Baca berita dengan sedikit iklan, klik di sini
SITUASI Myanmar memburuk sejak Operasi 1027, operasi militer Aliansi Tiga Persaudaraan—yang terdiri atas Tentara Arakan, Tentara Pembebasan Nasional Ta’ang, dan Tentara Aliansi Demokrasi Nasional Myanmar—yang melancarkan serangan bersama terhadap Tatmadaw, militer Myanmar, pada 27 Oktober 2023. Mereka merebut sejumlah pos perbatasan strategis dan mengusir Tatmadaw dari 150 pos lebih di Negara Bagian Shan di dekat perbatasan dengan Cina—kemunduran terbesar junta sejak kudeta militer pimpinan Jenderal Senior Min Aung Hlaing pada 1 Februari 2021.

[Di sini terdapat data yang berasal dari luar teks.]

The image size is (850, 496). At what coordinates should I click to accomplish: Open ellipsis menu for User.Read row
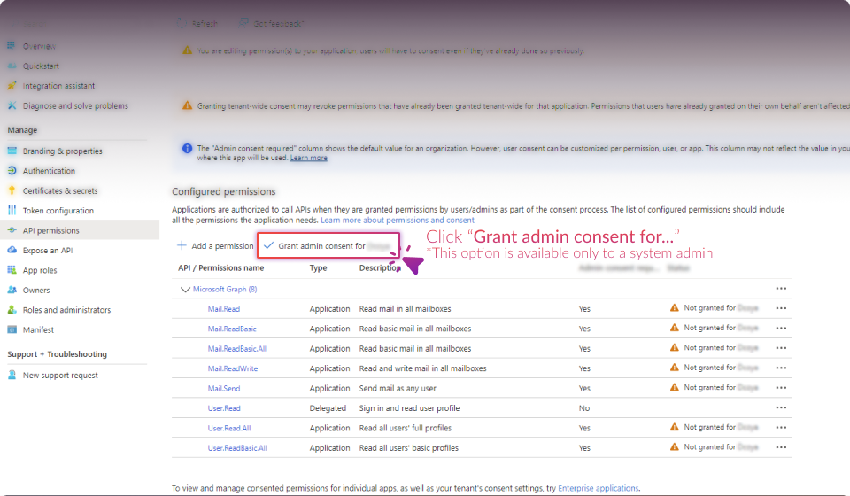pyautogui.click(x=780, y=408)
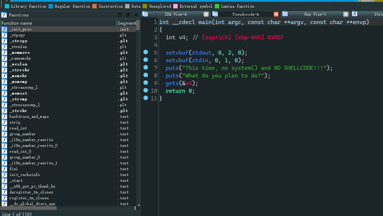Select the read_int function entry
This screenshot has width=383, height=216.
pos(18,128)
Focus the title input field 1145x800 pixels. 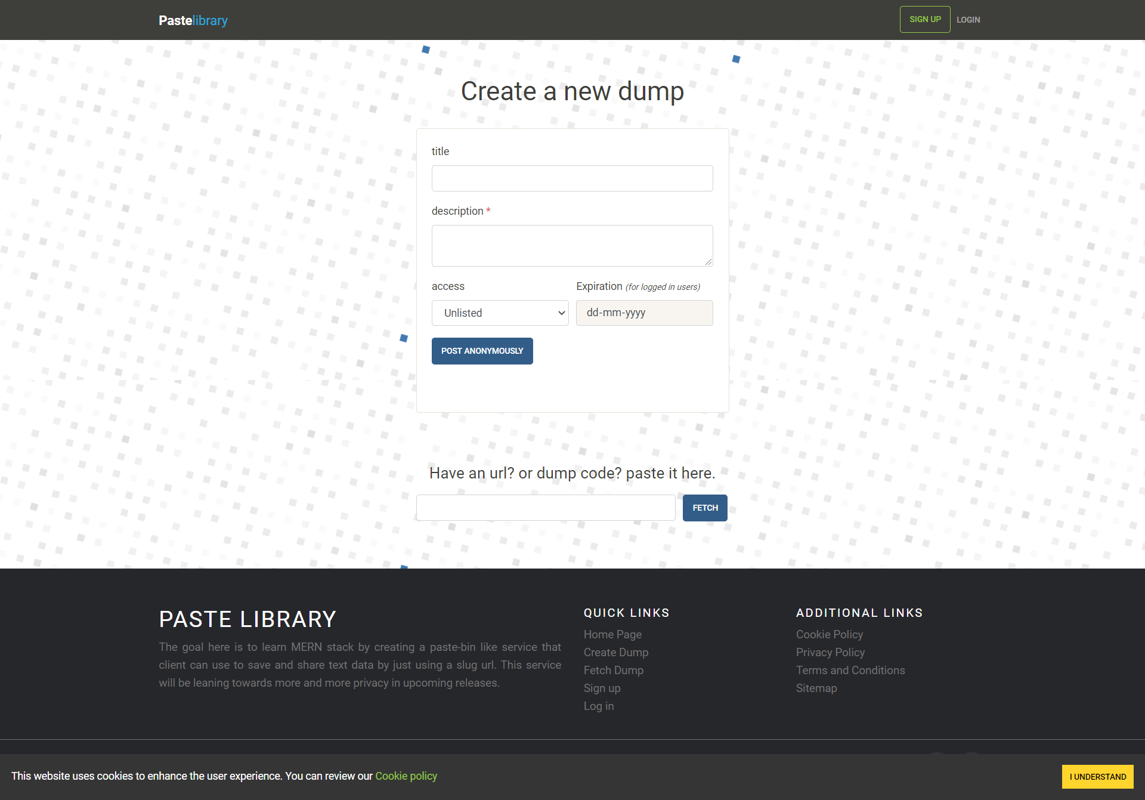[572, 178]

Baca berita dengan sedikit iklan, klik di sini
Di tempat lain, berbagai kelompok bersenjata juga bergerak. Mereka merebut sejumlah wilayah, termasuk kota besar, di Negara Bagian Karenni, Rakhine, Chin, Kachin, dan Kayin. Wilayah yang dikendalikan junta praktis menyempit.
Baca berita dengan sedikit iklan, klik di sini
Kondisi ini berdampak pada kelancaran bantuan kemanusiaan dan medis untuk menjangkau masyarakat yang membutuhkan di seluruh Myanmar. Dokter Lintas Batas (MSF), organisasi internasional yang memberikan bantuan medis di banyak daerah konflik, menjalankan 25 mobil klinik keliling untuk menjangkau warga Rohingya di perdesaan di utara Negara Bagian Rakhine yang jauh dari kota besar. Sejak konflik meningkat pada Oktober tahun lalu, mereka praktis menghentikan seluruh kegiatan klinik itu karena otoritas setempat di bawah junta militer tak mengizinkan mereka melakukan perjalanan. “Tanpa izin, kami tak bisa bergerak,” kata Shinjiro Murata, Direktur Jenderal MSF Jepang, yang baru berkunjung ke Myanmar, kepada Tempo, Senin, 26 Agustus 2024.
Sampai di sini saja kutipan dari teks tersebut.